Records for this task>
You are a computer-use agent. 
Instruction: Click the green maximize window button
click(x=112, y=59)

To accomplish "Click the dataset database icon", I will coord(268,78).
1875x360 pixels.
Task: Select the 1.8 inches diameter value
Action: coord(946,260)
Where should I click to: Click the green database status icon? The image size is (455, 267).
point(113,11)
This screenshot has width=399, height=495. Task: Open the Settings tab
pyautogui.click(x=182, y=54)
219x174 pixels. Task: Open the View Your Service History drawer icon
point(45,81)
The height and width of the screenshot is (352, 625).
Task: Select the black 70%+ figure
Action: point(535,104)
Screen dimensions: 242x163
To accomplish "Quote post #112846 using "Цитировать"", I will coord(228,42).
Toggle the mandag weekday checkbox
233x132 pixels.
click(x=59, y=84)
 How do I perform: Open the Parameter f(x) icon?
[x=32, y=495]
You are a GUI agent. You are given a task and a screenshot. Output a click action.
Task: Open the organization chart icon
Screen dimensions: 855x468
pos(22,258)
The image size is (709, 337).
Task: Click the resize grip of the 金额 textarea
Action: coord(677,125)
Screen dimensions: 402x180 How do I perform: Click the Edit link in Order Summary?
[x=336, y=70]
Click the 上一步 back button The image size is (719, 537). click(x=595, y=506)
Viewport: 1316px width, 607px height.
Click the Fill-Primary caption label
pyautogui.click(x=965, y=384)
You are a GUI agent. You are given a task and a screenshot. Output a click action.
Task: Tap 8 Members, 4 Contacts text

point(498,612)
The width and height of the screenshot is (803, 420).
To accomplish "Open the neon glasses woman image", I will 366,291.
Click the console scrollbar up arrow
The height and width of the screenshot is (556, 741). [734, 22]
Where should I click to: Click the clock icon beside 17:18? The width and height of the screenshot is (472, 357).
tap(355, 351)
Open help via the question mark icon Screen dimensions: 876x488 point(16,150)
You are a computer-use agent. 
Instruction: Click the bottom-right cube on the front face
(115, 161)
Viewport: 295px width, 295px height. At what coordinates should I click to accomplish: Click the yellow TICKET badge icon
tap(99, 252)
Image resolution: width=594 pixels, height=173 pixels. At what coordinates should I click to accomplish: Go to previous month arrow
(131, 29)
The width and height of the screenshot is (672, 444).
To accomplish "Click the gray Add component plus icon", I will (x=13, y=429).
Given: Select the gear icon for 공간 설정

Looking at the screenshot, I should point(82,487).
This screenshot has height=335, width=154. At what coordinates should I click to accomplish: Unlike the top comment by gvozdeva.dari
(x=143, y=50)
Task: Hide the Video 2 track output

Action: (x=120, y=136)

Required action> For this exercise, set down all of the entries again word for word.

Task output>
You are a computer-use agent. 
Instruction: Click the green maximize window button
click(x=112, y=59)

To accomplish "Click the dataset database icon", I will coord(268,78).
1875x360 pixels.
Task: Select the 1.8 inches diameter value
Action: coord(946,260)
Where should I click to: Click the green database status icon? The image size is (455, 267).
point(113,11)
This screenshot has width=399, height=495. Task: Open the Settings tab
pyautogui.click(x=182, y=54)
219x174 pixels. Task: Open the View Your Service History drawer icon
point(45,81)
The height and width of the screenshot is (352, 625).
Task: Select the black 70%+ figure
Action: point(535,104)
Screen dimensions: 242x163
To accomplish "Quote post #112846 using "Цитировать"", I will coord(228,42).
Toggle the mandag weekday checkbox
233x132 pixels.
click(x=59, y=84)
 How do I perform: Open the Parameter f(x) icon?
[x=32, y=495]
You are a GUI agent. You are given a task and a screenshot. Output a click action.
Task: Open the organization chart icon
Screen dimensions: 855x468
pos(22,258)
The image size is (709, 337).
Task: Click the resize grip of the 金额 textarea
Action: coord(677,125)
Screen dimensions: 402x180 How do I perform: Click the Edit link in Order Summary?
[x=336, y=70]
Click the 上一步 back button The image size is (719, 537). click(x=595, y=506)
Viewport: 1316px width, 607px height.
Click the Fill-Primary caption label
pyautogui.click(x=965, y=384)
You are a GUI agent. You are given a task and a screenshot. Output a click action.
Task: Tap 8 Members, 4 Contacts text

point(498,612)
The width and height of the screenshot is (803, 420).
To accomplish "Open the neon glasses woman image", I will 366,291.
Click the console scrollbar up arrow
The height and width of the screenshot is (556, 741). [734, 22]
Where should I click to: Click the clock icon beside 17:18? The width and height of the screenshot is (472, 357).
tap(355, 351)
Open help via the question mark icon Screen dimensions: 876x488 point(16,150)
You are a computer-use agent. 
Instruction: Click the bottom-right cube on the front face
(115, 161)
Viewport: 295px width, 295px height. At what coordinates should I click to accomplish: Click the yellow TICKET badge icon
tap(99, 252)
Image resolution: width=594 pixels, height=173 pixels. At what coordinates should I click to accomplish: Go to previous month arrow
(131, 29)
The width and height of the screenshot is (672, 444).
To accomplish "Click the gray Add component plus icon", I will (x=13, y=429).
Given: Select the gear icon for 공간 설정

Looking at the screenshot, I should point(82,487).
This screenshot has height=335, width=154. At what coordinates should I click to accomplish: Unlike the top comment by gvozdeva.dari
(x=143, y=50)
Task: Hide the Video 2 track output

Action: (x=120, y=136)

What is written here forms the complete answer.